____ Data extract
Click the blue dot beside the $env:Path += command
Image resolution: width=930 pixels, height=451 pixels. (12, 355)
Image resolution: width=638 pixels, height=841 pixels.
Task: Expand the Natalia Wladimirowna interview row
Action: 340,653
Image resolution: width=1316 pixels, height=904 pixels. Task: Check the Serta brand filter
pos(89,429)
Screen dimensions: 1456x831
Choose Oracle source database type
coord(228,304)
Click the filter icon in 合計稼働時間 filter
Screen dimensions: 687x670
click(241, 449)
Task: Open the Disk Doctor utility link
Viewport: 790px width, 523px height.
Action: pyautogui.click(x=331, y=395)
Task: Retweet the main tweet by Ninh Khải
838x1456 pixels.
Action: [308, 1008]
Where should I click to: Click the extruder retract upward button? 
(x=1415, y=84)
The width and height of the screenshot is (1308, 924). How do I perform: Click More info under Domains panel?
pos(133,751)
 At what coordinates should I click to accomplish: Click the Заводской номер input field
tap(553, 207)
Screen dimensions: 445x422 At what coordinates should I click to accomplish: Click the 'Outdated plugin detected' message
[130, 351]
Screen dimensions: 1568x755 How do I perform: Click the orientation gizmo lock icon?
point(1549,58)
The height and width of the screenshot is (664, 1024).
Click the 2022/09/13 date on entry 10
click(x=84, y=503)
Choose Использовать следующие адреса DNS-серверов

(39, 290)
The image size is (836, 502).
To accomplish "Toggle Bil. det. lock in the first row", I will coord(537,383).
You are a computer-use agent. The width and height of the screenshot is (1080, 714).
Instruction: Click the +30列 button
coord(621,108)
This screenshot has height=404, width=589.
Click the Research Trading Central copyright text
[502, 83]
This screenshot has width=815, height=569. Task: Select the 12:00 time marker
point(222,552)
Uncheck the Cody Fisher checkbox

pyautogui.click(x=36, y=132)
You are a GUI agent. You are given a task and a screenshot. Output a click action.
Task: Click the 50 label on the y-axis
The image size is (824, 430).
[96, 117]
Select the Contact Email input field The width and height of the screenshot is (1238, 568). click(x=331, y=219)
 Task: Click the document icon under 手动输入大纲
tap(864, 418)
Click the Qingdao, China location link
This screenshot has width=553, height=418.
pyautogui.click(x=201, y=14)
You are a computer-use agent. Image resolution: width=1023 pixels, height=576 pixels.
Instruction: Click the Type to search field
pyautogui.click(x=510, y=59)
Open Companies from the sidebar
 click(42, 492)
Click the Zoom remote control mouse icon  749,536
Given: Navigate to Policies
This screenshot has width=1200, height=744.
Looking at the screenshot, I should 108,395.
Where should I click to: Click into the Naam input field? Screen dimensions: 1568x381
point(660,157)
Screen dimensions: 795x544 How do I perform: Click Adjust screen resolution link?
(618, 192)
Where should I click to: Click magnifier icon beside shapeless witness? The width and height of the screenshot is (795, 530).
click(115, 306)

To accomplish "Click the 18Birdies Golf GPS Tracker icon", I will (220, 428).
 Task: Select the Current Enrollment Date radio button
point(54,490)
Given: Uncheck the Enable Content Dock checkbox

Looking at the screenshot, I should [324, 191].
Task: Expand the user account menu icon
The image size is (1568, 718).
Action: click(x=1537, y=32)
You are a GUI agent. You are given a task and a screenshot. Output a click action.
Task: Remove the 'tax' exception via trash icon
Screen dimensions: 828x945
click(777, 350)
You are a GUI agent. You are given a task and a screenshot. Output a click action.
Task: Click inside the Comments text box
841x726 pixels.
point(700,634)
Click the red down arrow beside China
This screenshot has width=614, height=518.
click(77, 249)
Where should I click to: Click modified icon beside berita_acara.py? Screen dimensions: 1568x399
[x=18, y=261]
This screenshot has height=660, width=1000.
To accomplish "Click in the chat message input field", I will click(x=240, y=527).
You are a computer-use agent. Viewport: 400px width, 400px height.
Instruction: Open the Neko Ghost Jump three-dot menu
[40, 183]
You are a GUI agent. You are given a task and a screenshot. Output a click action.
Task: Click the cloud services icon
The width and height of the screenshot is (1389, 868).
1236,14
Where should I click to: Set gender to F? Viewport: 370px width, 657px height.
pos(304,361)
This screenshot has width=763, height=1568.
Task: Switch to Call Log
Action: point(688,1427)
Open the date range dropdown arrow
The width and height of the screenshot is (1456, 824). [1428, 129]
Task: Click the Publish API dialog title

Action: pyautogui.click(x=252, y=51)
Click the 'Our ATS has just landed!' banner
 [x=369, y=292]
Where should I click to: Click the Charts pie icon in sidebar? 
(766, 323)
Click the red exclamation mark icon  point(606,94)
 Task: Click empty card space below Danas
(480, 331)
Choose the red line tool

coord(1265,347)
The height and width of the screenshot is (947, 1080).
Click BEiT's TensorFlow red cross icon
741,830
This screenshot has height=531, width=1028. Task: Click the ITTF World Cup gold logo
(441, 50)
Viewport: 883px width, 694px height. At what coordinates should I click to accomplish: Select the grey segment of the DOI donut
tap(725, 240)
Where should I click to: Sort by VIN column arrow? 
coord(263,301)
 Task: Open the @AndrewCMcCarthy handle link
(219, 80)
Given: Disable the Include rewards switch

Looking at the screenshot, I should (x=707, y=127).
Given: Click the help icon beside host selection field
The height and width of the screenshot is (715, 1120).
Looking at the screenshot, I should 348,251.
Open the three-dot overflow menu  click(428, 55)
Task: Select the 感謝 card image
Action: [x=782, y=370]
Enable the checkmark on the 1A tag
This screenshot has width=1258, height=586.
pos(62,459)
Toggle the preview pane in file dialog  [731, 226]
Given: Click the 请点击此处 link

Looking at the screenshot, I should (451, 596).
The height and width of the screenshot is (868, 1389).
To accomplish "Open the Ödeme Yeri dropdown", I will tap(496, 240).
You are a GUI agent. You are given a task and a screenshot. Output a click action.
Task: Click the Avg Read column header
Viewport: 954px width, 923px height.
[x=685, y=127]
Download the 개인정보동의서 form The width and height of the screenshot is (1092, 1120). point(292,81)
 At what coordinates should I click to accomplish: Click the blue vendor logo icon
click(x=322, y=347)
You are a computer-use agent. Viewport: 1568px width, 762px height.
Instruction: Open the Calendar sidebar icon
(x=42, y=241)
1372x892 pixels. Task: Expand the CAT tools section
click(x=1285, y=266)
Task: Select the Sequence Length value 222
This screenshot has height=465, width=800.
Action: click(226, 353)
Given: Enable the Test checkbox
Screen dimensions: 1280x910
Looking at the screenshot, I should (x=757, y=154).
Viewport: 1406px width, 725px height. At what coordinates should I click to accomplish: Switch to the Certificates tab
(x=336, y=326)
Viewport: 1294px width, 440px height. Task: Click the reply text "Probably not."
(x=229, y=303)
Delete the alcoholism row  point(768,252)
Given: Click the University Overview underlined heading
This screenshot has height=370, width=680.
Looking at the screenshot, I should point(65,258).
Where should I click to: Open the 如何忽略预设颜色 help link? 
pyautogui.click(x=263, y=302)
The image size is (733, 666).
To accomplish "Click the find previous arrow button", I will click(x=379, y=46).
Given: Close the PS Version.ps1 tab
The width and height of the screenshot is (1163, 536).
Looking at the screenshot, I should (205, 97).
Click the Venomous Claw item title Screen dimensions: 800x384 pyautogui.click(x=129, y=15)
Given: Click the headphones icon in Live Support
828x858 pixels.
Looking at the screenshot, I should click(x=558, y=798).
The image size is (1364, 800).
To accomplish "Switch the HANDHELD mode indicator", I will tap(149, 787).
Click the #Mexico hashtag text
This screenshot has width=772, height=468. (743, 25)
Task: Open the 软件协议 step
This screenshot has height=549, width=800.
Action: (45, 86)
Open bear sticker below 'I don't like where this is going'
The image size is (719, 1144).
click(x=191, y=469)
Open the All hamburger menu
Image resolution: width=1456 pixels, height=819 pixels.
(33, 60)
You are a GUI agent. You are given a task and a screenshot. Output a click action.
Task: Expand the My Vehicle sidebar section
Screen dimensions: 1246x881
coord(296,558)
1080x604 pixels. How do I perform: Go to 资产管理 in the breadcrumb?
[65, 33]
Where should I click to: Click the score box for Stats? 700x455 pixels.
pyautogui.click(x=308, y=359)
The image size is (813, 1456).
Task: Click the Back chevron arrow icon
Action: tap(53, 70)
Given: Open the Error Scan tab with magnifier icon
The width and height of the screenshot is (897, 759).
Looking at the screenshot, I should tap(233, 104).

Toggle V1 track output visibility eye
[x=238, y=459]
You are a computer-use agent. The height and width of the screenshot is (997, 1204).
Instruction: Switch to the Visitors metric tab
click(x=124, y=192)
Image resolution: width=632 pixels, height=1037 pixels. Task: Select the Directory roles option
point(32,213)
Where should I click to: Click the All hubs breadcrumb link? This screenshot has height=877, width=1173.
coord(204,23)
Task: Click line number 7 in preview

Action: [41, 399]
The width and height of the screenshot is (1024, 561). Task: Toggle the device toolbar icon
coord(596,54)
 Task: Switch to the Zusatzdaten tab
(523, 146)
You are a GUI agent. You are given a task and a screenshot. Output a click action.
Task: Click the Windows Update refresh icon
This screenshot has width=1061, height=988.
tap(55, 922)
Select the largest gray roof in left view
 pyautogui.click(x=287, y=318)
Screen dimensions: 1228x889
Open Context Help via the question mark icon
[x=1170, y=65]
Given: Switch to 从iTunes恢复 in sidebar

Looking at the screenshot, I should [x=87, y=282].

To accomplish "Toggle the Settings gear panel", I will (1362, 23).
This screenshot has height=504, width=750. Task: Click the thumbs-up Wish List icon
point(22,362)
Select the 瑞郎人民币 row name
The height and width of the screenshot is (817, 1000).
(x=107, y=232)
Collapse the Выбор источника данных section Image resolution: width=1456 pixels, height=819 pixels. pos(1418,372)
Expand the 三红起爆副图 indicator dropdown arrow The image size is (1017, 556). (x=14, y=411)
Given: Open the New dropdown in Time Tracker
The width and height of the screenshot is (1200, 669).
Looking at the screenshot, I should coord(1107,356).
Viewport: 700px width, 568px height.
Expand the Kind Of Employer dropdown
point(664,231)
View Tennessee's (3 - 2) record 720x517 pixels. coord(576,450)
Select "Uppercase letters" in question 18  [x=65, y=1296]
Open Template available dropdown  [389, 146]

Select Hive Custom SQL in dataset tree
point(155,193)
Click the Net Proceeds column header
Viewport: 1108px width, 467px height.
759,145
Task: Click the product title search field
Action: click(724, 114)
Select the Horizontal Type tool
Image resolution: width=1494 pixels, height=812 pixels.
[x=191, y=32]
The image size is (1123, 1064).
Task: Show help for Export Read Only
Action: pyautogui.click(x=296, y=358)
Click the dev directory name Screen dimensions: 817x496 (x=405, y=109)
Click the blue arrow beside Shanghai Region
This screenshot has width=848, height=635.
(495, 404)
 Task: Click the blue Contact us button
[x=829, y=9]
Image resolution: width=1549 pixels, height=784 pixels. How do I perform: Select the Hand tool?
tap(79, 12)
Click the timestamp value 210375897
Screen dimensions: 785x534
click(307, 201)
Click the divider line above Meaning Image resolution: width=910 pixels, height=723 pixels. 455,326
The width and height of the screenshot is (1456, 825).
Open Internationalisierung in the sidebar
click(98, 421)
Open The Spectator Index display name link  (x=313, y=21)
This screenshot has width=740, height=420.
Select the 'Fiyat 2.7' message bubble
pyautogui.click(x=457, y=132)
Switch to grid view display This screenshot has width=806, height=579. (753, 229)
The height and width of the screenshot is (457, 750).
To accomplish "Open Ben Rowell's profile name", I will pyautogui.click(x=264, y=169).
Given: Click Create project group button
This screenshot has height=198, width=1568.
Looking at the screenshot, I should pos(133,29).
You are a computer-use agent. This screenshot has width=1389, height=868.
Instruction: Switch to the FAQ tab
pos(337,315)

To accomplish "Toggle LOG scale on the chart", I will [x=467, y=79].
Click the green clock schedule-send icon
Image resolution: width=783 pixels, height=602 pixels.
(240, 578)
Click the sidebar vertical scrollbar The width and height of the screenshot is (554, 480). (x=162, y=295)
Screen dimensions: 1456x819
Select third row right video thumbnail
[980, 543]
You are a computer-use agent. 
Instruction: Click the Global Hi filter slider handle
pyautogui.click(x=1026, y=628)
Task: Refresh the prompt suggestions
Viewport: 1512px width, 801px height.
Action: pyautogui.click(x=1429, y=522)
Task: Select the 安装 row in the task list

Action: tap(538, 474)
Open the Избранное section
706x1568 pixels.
________
Aim
Could you reproduce the part of the records that opens with the first line and closes with the line containing "coord(228,304)", substituting "PostgreSQL" for "Oracle" and leaving everything else unchanged?

Answer to the exercise
Click the blue dot beside the $env:Path += command
Image resolution: width=930 pixels, height=451 pixels. (12, 355)
Image resolution: width=638 pixels, height=841 pixels.
Task: Expand the Natalia Wladimirowna interview row
Action: 340,653
Image resolution: width=1316 pixels, height=904 pixels. Task: Check the Serta brand filter
pos(89,429)
Screen dimensions: 1456x831
Choose PostgreSQL source database type
coord(228,304)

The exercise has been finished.